Details of the operation have not been released, but past exercises have involved tens of thousands of troops and large numbers of aircraft warships and tanks.

They will reportedly include simulated joint attacks, frontline reinforcements of arms and fuel, and removals of weapons of mass destruction.

The two militaries said in a joint statement said the drills were a response to an “increased volume and scale of [North Korean] missile tests” over the past year.

“With this in mind, and considering the evolving threat … both leaders committed to expanding the scope and scale of combined military exercises and training, they said, adding that Ulchi Freedom Shield would “bolster combined readiness”.

The 2019 exercises were cancelled after Donald Trump’s first summit with the North Korean leader, Kim Jong-un, in Singapore, the previous year. Trump’s surprise concession was seen as an attempt to persuade Kim to abandon his nuclear weapons programme amid a flurry of diplomacy led by the then president and his South Korean counterpart, Moon Jae-in.
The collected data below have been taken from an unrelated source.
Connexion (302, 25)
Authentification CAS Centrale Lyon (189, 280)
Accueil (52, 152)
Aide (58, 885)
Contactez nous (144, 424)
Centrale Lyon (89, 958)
Four years on, Washington and Seoul have nothing substantive to show for their efforts at engagement. The North has resumed missile tests – including its first launch of an intercontinental ballistic missile at full range since 2017 – and speculation is building that it is preparing to conduct what would be its seventh nuclear test.

The US has said it will consider deploying strategic assets – which could theoretically include tactical nuclear weapons – if the North tests a nuclear device.

South Korea’s new president, Yoon Suk-yeol, took office in May promising a harder line against North Korean provocations that would include “normalising” the military exercises and boosting his country’s defences against the North.

The resumption of the drills suggests that South Korea and the US, which has 28,500 troops in the country, have reverted to robust displays of their combined military might in the wake of North Korea’s resumption of ballistic missile tests.

“The significance of this joint exercise is rebuilding the South Korea-US alliance and solidifying the combined defence posture by normalising … combined exercises and field training,” the South Korean defence ministry said.

While the allies insist the field exercises are designed to plan their response to a North Korean attack, Pyongyang routinely condemns them as a rehearsal for an invasion, and in the past has responded with missile launches.

The drills, which will end on 1 September, began against a backdrop of increasingly hostile rhetoric from the North.

It recently warned of “deadly retaliation” against the South, which it blamed for its Covid-19 outbreak, while Kim Yo-jong, Kim Jong-un’s influential sister, last week dismissed Yoon’s offer of economic help in return for denuclearising as “absurd”, warning that the North would never “barter” its nuclear deterrent for aid.

Kim Jong-un, whose until recently appears to have been focused on containing the coronavirus outbreak, has said his country is “ready to mobilise” its nuclear capability in any war with the US and North Korea, although the regime has always insisted its nuclear weapons are a deterrent against a “hostile” US.

In a TV interview last month, Choe Jin, the deputy director of a thinktank run by North Korea’s foreign ministry, said the US and South Korea would face “unprecedented” security challenges unless they abandoned their “hostile military stance” against the North, including joint drills.

The North has been conducting missile tests at a record pace, with more than 30 ballistic missile launches this year, as it continues to pressure Washington to accept its status as a legitimate nuclear power – and one that some experts believe now has the ability to carry out a nuclear strike against the US mainland.